Gold is trading as a pure macro asset, with an unusually tight inverse relationship to the dollar and US real yields, which should support the metal if they continue to fall further. With the inflation impulse from energy fading modestly and correlations with crude moderating, bullion’s near-term path is likely to be dictated by the trajectory of real yields and the dollar, meaning a more durable recovery probably requires either softer inflation expectations, lower yields, or a renewed bout of growth anxiety that revives safe-haven demand. For gold, reduced geopolitical uncertainty will direct risk-on flows away from the dollar, while lower oil prices should ease inflation fears.

Silver: Silver futures are up 4.6% to $71.12
BASE METALS
Copper: Copper prices rose on the US-Iran news. Benchmark three-month copper on the London Metal Exchange rose 0.4% to $13,748; COMEX copper prices are up 1% to $6.50. Traders are still awaiting a sizeable reduction in energy prices, though recent moves in oil have led traders across developed markets to scale back policy rate expectations over the next twelve months. Meanwhile, the dollar’s drop today is supportive of the broader metals complex.
LME warehouse levels continue to fall, as traders continue to look ahead to the end of June for the Trump administration’s decision over a potential tariff on copper. COMEX prices continue to trade at a premium to LME prices, which also offers some support to prices, as traders move copper from global warehouses to the US. Available stocks in LME-registered warehouses are at 226,975 tons. Falling inventories also continue to lower the discount of the LME cash copper contract to the three-month benchmark. Morgan Stanley recently noted that 15% tariff would continue to drive both COMEX and LME prices higher, with about 2.5% of annual copper demand going toward US stockpiling. The Department of Commerce is due to make a recommendation to President Trump on copper tariffs by the end of the month.

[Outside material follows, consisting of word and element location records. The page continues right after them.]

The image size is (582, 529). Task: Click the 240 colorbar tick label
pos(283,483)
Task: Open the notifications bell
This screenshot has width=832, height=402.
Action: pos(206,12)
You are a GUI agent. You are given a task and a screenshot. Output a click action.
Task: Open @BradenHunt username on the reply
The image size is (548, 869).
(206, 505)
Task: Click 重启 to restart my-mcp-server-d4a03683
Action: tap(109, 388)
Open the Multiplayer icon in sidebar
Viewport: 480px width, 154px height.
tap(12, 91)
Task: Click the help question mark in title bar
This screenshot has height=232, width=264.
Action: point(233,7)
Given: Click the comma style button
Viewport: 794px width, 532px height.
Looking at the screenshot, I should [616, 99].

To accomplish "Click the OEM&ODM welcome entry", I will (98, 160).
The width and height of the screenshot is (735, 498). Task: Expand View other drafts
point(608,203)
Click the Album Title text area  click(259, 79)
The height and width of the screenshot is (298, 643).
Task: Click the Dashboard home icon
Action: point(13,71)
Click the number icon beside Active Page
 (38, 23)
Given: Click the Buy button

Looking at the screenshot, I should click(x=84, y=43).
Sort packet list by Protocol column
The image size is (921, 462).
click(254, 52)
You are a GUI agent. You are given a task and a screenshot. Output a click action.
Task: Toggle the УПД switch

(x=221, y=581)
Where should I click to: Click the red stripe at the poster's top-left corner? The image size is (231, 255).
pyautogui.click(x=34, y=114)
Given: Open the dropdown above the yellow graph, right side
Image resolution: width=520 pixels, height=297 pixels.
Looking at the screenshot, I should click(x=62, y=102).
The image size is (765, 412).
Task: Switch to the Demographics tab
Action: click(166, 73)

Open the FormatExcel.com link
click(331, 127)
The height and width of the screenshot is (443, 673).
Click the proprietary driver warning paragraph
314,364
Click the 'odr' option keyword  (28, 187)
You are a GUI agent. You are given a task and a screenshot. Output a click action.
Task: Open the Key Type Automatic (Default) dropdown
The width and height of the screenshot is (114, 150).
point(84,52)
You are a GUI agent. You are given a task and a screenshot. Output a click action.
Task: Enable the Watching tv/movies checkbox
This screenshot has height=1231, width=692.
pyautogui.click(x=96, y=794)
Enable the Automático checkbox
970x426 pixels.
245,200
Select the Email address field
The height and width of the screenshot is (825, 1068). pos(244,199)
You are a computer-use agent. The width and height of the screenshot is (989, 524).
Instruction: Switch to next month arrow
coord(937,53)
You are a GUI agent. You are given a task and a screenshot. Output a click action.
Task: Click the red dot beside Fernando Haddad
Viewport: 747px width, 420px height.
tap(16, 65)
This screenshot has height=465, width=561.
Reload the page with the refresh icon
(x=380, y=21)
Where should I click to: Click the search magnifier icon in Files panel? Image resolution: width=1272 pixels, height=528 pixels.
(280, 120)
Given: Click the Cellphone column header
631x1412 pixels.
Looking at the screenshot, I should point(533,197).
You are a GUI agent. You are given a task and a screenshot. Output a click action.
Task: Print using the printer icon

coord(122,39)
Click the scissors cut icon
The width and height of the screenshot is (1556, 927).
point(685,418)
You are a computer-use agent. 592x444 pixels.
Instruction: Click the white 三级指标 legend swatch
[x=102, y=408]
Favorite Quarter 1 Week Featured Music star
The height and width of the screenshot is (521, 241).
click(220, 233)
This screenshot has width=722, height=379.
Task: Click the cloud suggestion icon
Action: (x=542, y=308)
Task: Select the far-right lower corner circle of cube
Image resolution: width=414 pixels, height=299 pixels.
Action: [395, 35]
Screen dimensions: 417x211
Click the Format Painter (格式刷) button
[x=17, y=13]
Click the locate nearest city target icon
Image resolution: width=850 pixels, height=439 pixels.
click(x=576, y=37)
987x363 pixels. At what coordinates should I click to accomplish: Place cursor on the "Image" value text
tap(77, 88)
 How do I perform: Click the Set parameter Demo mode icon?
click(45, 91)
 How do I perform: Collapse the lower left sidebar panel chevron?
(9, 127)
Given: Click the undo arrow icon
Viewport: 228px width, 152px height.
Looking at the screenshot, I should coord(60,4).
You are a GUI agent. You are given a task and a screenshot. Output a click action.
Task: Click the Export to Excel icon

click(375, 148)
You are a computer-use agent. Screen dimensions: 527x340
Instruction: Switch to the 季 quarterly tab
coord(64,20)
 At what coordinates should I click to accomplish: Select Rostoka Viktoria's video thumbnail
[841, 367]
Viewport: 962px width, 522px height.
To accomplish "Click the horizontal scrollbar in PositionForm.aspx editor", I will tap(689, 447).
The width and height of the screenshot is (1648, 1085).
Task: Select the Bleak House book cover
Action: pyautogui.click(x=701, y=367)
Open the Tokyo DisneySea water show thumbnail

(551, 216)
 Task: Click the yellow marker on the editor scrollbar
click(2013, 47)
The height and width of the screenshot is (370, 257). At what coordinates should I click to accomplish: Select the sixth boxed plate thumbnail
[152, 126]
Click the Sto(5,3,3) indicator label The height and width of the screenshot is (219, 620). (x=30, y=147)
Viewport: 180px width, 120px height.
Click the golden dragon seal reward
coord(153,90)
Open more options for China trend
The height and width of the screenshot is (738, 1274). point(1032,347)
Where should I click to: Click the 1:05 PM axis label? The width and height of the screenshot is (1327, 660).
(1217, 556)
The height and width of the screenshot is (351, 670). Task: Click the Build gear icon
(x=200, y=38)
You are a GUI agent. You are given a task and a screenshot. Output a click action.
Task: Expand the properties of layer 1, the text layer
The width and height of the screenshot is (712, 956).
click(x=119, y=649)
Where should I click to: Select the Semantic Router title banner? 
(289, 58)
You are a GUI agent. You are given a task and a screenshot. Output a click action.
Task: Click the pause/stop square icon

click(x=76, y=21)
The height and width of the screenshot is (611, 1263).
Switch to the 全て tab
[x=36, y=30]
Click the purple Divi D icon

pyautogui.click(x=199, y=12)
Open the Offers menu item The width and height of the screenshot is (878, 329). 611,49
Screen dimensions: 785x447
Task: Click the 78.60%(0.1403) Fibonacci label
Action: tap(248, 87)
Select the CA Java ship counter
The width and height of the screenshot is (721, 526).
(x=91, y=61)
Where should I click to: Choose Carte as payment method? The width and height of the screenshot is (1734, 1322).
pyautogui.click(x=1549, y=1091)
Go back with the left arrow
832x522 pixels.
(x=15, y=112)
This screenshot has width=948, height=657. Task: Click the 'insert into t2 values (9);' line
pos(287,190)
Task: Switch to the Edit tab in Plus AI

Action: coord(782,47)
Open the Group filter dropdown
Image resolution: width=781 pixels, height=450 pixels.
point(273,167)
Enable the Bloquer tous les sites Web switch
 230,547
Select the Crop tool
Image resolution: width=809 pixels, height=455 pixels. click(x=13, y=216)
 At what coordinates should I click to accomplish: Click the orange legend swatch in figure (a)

However, no policy action could see prices and premiums come under pressure.
Zinc: Zinc fell 0.1% to $3,580.
Aluminum: Aluminum was down 3.0% at $3,430. The US-Iran agreement has improved prospects for deliveries from Gulf producers, even though shippers remain cautious on transit through the Strait.
Tin: Tin gained 2.1% to $54,875.
Lead: Lead rose 0.4% to $1,973.
Nickel: Nickel added 0.8% to $17,975.